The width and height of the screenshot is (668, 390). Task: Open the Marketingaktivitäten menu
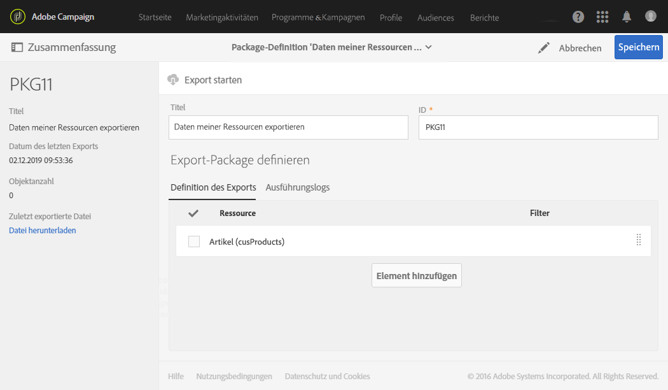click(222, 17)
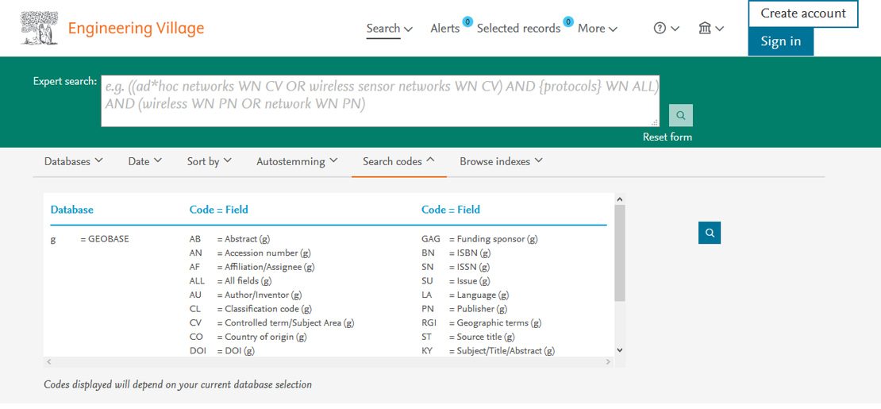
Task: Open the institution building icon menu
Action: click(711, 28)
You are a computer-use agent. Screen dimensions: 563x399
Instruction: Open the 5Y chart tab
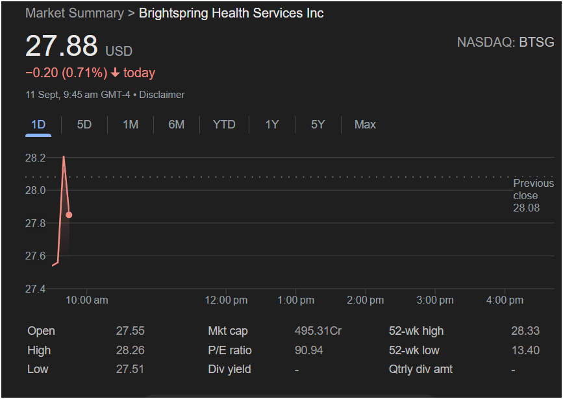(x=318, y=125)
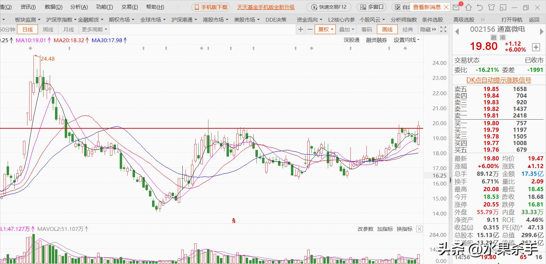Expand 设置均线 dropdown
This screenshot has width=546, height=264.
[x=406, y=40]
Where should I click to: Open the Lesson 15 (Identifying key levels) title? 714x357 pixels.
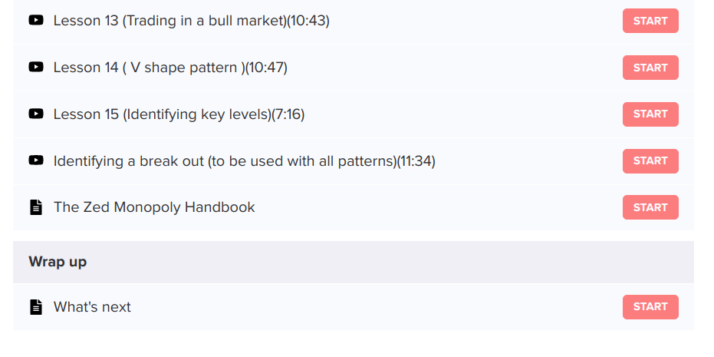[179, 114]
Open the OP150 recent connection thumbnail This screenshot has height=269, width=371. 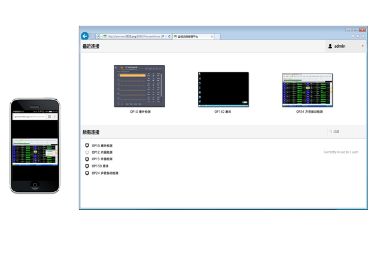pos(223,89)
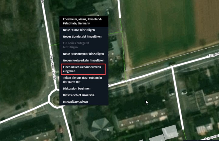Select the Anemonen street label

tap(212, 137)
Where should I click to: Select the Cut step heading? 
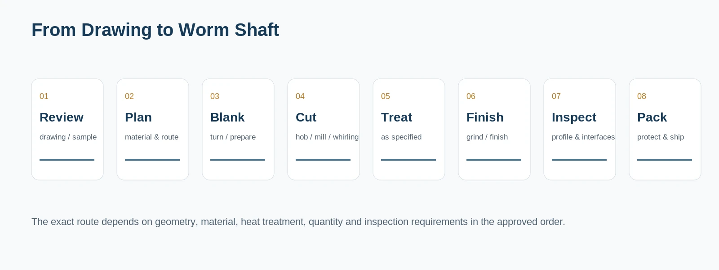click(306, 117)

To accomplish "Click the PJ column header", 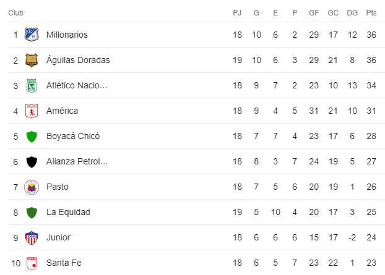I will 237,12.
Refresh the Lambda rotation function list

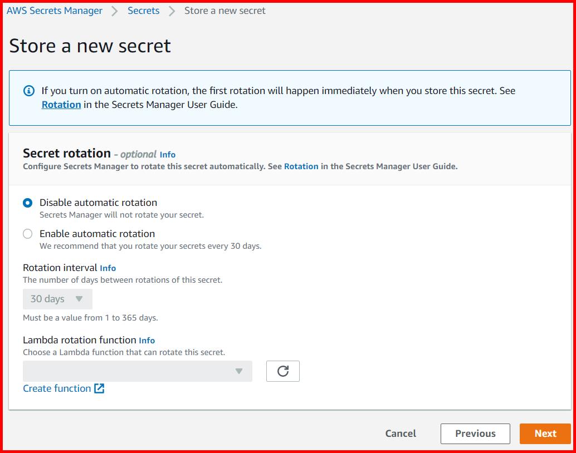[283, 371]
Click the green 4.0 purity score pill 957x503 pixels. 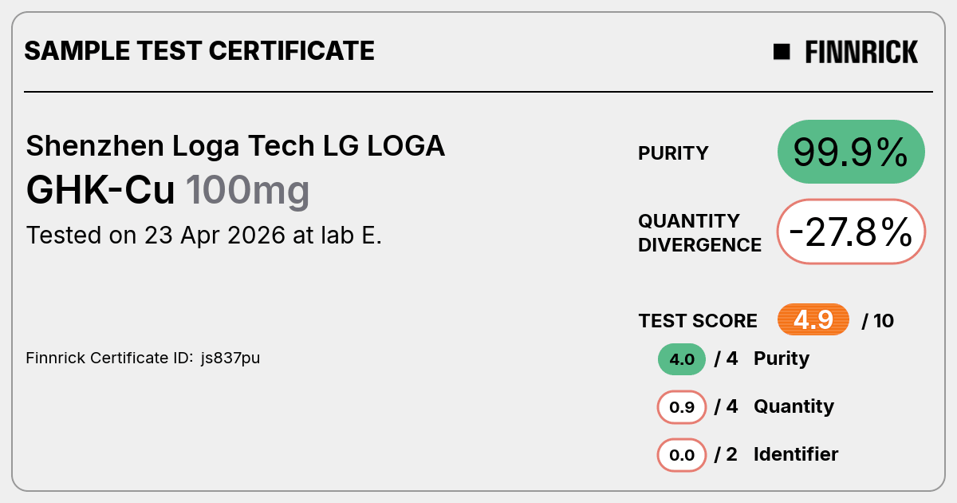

================================

PROBLEM DESCRIPTION
Exactly restate the lines from the beginning of the data through the line with "You are a computer-use", and no others, keeping pictures out.

YOUR RESPONSE
The width and height of the screenshot is (668, 390). Task: Open the Marketingaktivitäten menu
click(222, 17)
Task: Open the institution building icon menu
Action: click(711, 28)
You are a computer-use agent. Screen dimensions: 563x399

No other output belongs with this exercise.